An editorial by Mel Rothenburger.

SMALL TOWN CANADA certainly isn’t what it used to be.

Remember when we went to bed at night and didn’t worry about locking the doors? When we could walk down the street in the dark without worrying about personal safety?

Not anymore. Merritt is the latest example of the loss of innocence in small communities. Not that Merritt has been free of criminal activity before now, but the events of the past week took it to a new level with several rounds of shooting incidents.

According to RCMP, they are working hard to put the matter “to rest.” Merritt Mayor Mike Goetz says the situation will be cleared up. Thankfully, no one was injured but it’s no surprise that residents are worried.

We must all hope these incidents aren’t a trend but there’s no doubt small towns are less secure now than when violence seemed like something that happened only in big cities.

Both in Canada and the U.S., violent crime is rising in small towns to the point that some studies say big cities are actually safer.

Why is this happening? Some blame it on the pandemic, others on the economy, others on isolation, still others on a lack of social services.

What’s baffling, though, is the comparisons between communities.

While the StatsCan crime severity index, including violent crime, has risen substantially for Merritt over the past few years, it’s very similar to Osoyoos, a town with very different demographics and economy.

And while the CSI has risen in Chase, it’s holding steady in places like Summerland and Armstrong, and has actually dropped in Langley township.

Maybe there are lessons we can take from small towns that are doing well.

Meanwhile, the experts insist Canada’s crime rate is, overall, low and that we live in a safe country. But it’s hard to take comfort from that when gunshots are echoing in your home town.

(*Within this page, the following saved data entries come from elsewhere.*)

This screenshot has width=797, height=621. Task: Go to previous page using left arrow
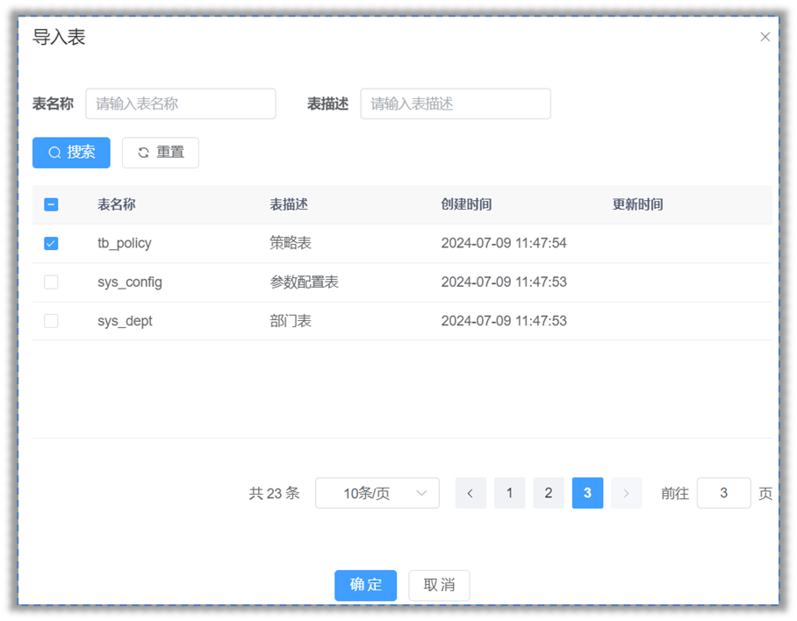click(470, 493)
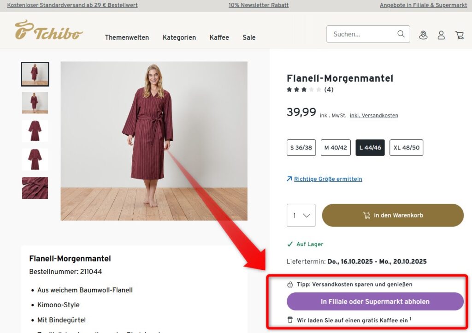Click the coffee cup icon next to Tipp

tap(290, 284)
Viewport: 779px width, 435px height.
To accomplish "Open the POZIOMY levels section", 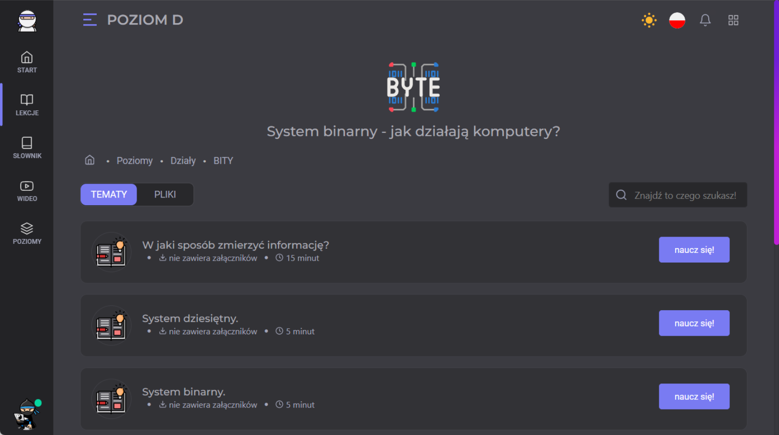I will point(27,233).
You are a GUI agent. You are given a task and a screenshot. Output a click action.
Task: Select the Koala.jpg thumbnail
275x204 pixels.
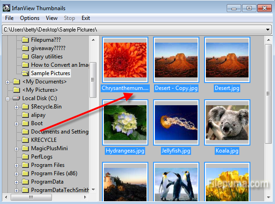(227, 122)
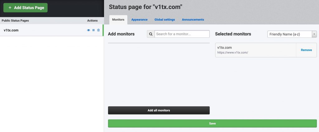Screen dimensions: 319x132
Task: Switch to the Monitors tab
Action: 118,20
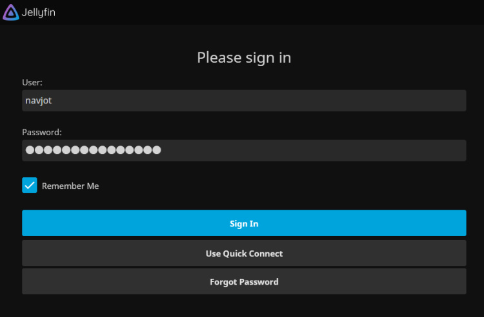Click the Jellyfin triangle logo icon
This screenshot has width=484, height=317.
(x=11, y=12)
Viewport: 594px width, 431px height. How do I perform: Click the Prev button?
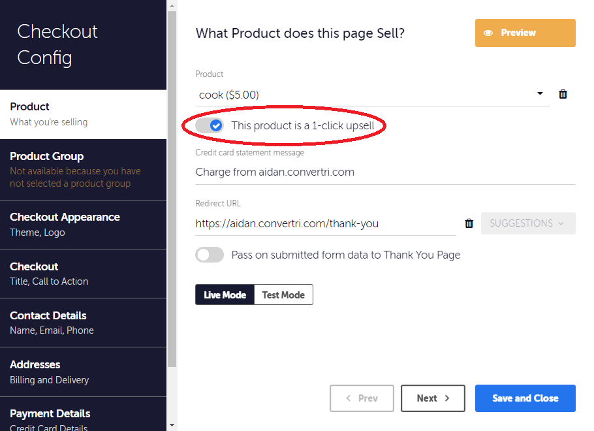click(x=362, y=398)
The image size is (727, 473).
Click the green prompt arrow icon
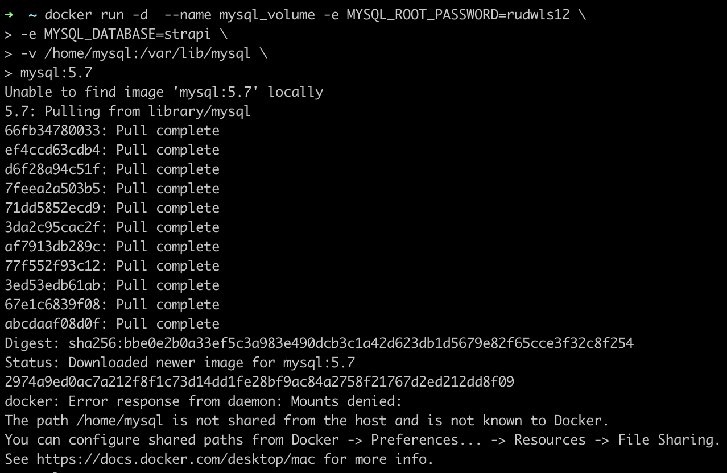click(9, 15)
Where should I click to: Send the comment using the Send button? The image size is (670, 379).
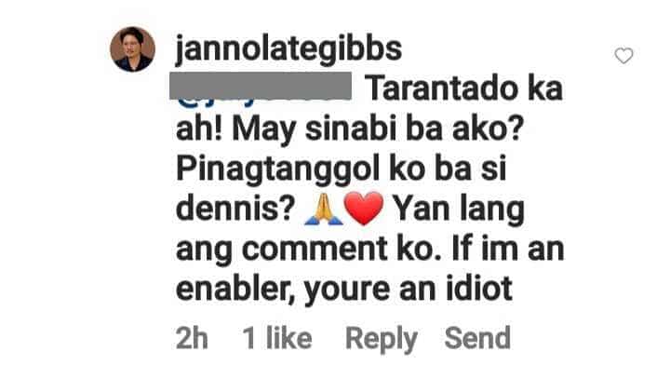(477, 338)
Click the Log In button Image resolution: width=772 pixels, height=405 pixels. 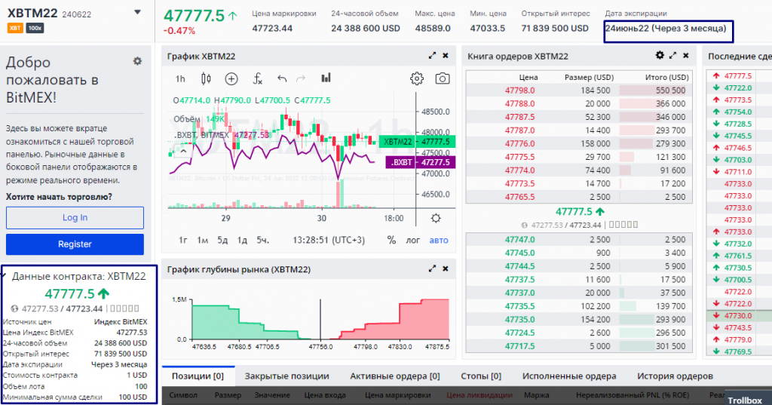click(75, 217)
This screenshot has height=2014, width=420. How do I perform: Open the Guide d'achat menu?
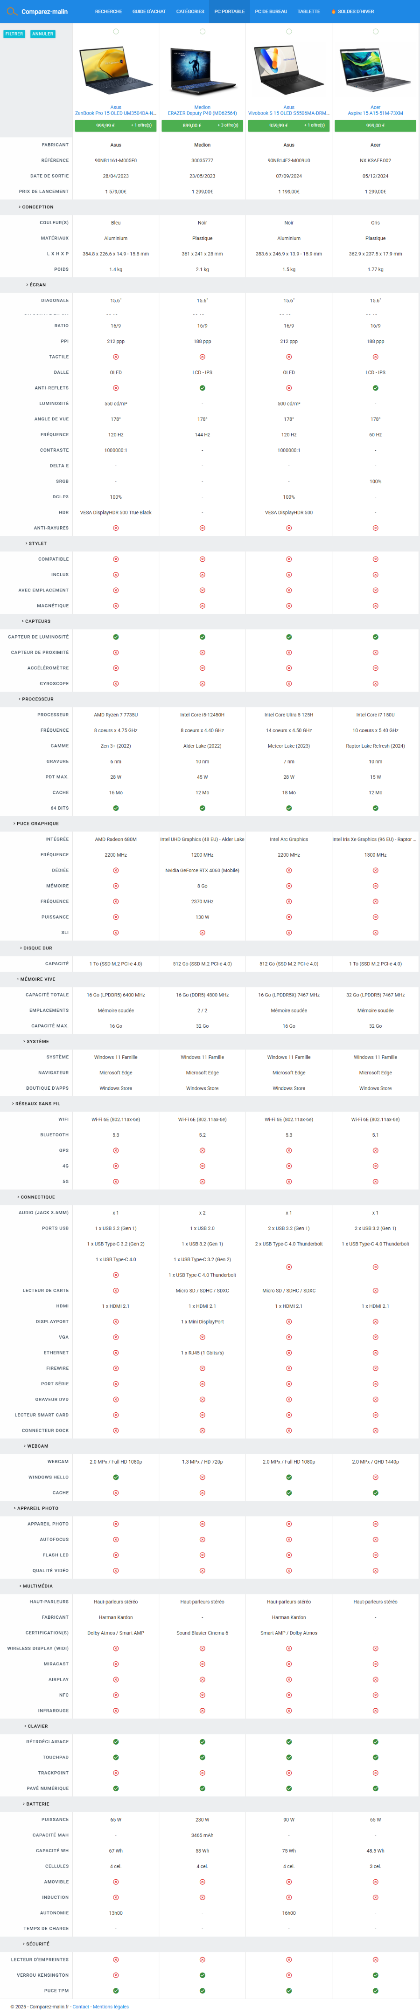[149, 12]
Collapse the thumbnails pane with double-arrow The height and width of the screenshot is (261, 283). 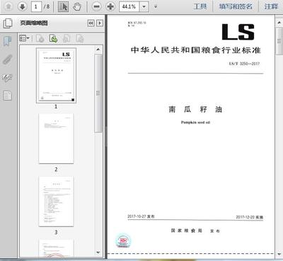(x=91, y=23)
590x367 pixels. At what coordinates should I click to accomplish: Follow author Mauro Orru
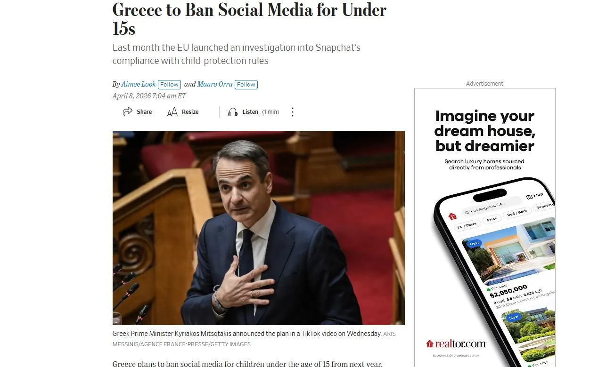pyautogui.click(x=246, y=85)
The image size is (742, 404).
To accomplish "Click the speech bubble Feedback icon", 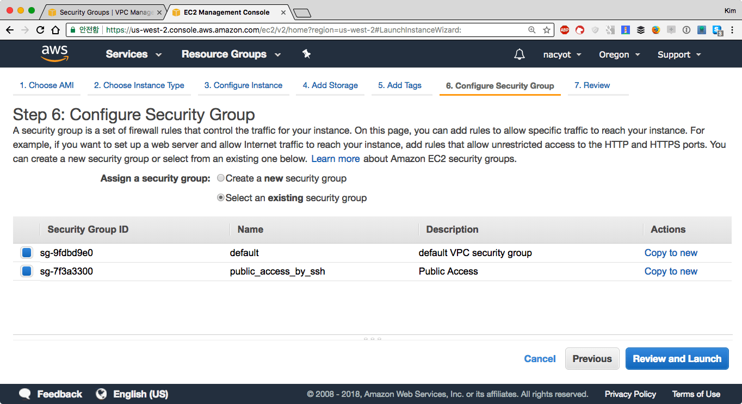I will point(25,394).
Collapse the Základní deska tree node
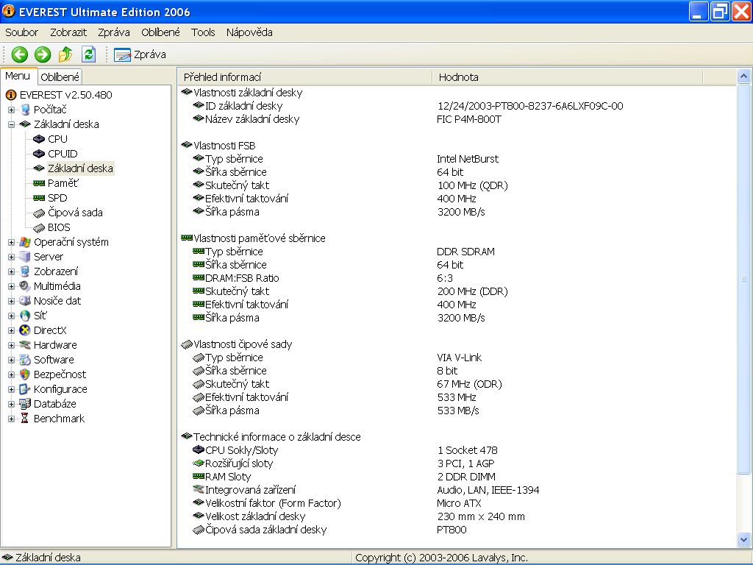This screenshot has height=565, width=753. 12,124
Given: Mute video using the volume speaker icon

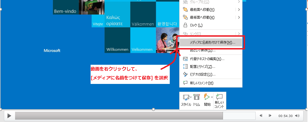Looking at the screenshot, I should tap(297, 116).
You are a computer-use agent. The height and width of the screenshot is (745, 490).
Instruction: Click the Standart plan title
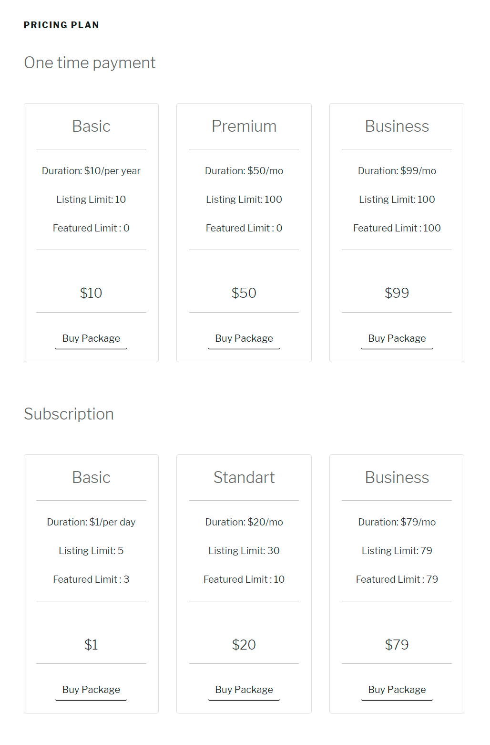(244, 478)
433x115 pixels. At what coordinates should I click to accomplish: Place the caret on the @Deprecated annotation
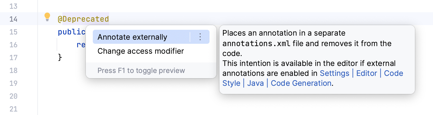point(83,19)
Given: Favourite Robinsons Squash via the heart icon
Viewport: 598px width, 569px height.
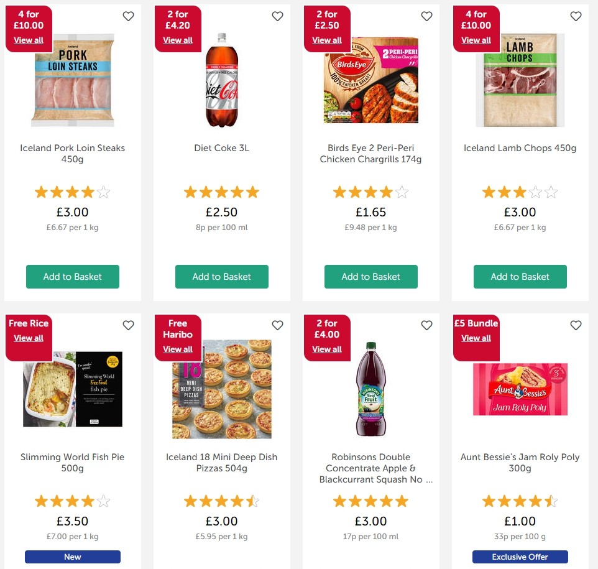Looking at the screenshot, I should (426, 325).
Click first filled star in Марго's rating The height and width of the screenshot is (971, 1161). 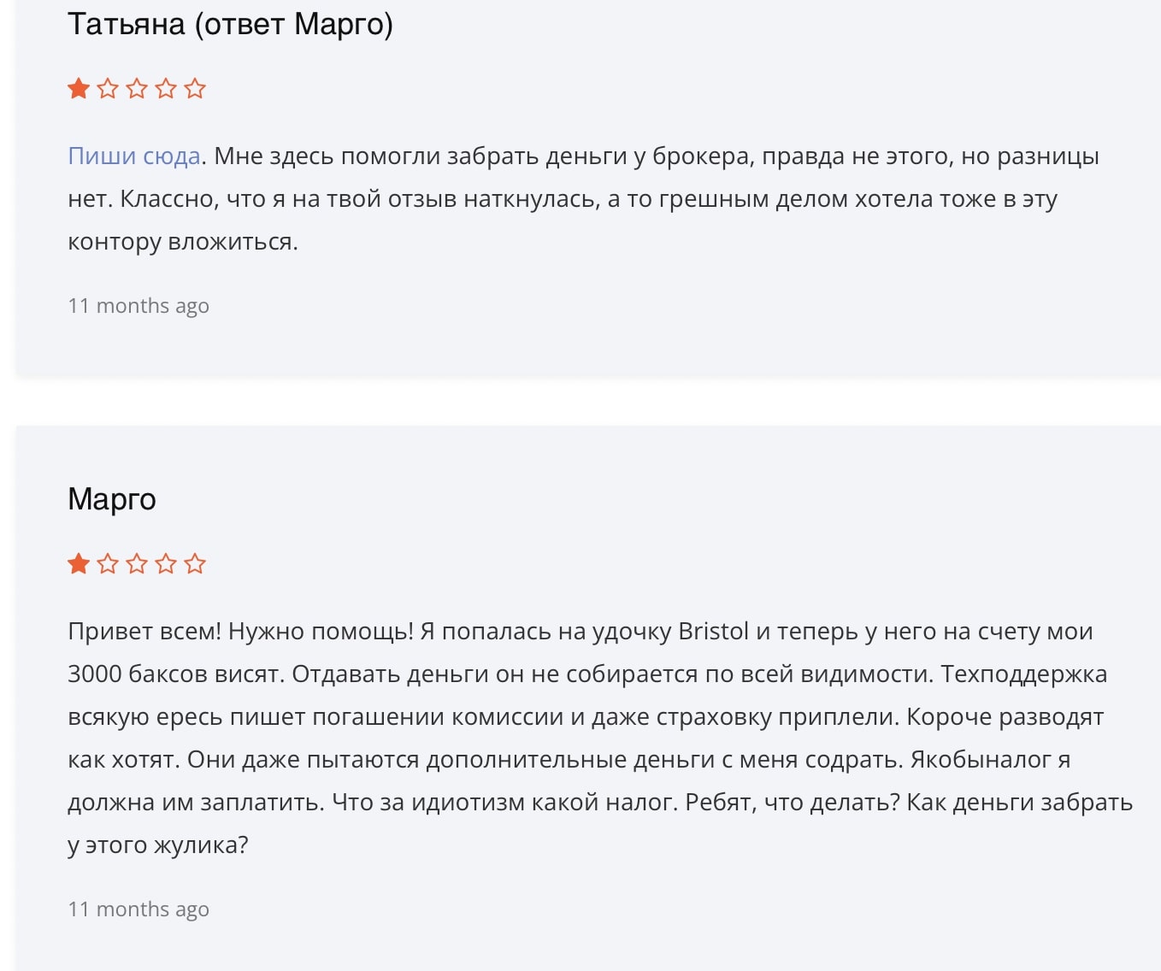pos(79,563)
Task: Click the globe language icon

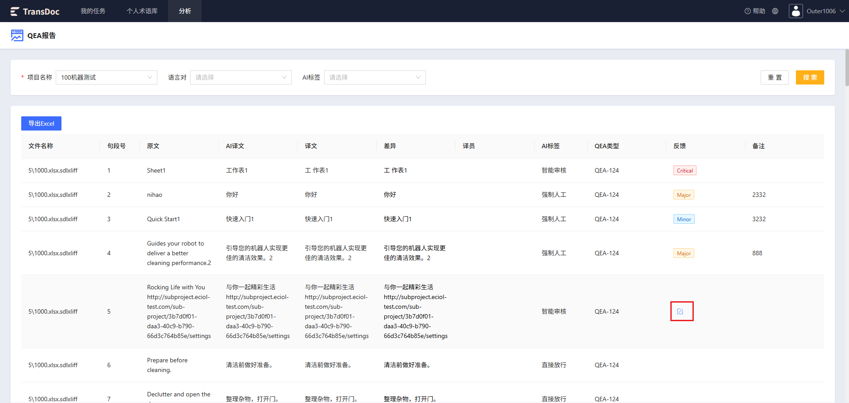Action: pyautogui.click(x=775, y=11)
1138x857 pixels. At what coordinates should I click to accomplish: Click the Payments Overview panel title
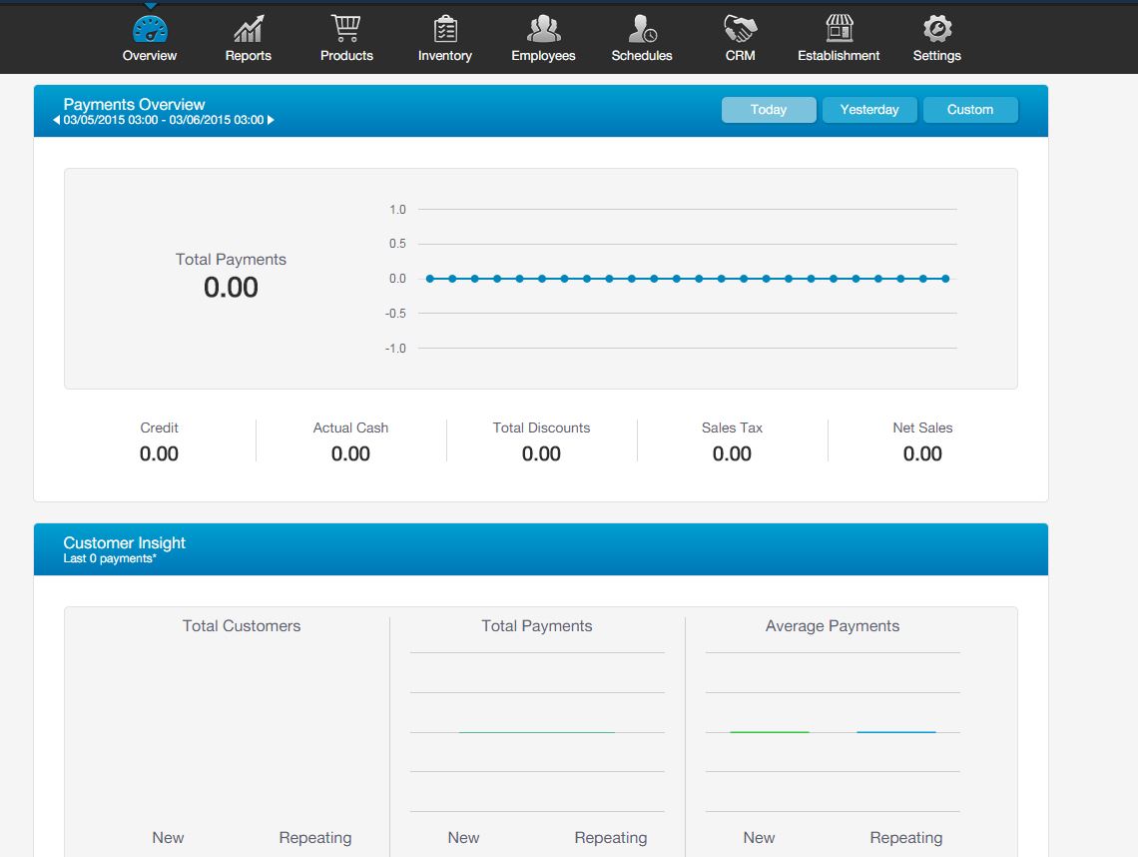coord(134,104)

I’m Mel Rothenburger, the Armchair Mayor.

Mel Rothenburger is a former mayor of Kamloops, former TNRD director and a retired newspaper editor. He is a regular contributor to CFJC Today, publishes the ArmchairMayor.ca opinion website, and is a recipient of the Jack Webster Foundation Lifetime Achievement Award. He can be reached at mrothenburger@armchairmayor.ca.

About Mel Rothenburger (9224 Articles)
ArmchairMayor.ca is a forum about Kamloops and the world. It has more than one million views. Mel Rothenburger is the former Editor of The Daily News in Kamloops, B.C. (retiring in 2012), and past mayor of Kamloops (1999-2005). At ArmchairMayor.ca he is the publisher, editor, news editor, city editor, reporter, webmaster, and just about anything else you can think of. He is grateful for the contributions of several local columnists. This blog doesn't require a subscription but gratefully accepts donations to help defray costs.

1 Comment on EDITORIAL – Why is violence rising more in some small towns than others?

  1. When I went to Merritt to work (while a telecommunications trades person), I always thought it to be a friendly and safe community.
    Maybe its proximity to the Lower Mainland and access to and from there via the “Coq” has made Merritt an easier place for “bad guys” to set up shop. This past week or 10 days has been a wakeup call.
    The public contracts out its safety through taxation by the municipality. Here in Kamloops, that fact has been drilled home to us every time there is a discussion about the cost of policing being a big part of our municipal budget. I don’t agree with anyone taking matters into their own hands when it comes to dealing with violence.
    It seems like more and more and more policing is becoming directly related to the illicit drug trade. If I hear the word “recovery” once too often, I think I’m going to feel like screaming. Why not start putting the emphasis on the input of law abiding citizens and what an important role that sector plays?
    The Mayors of Kamloops and Merritt should get together sooner than later to discuss a new approach to crime, violence and the peace-loving sector of society.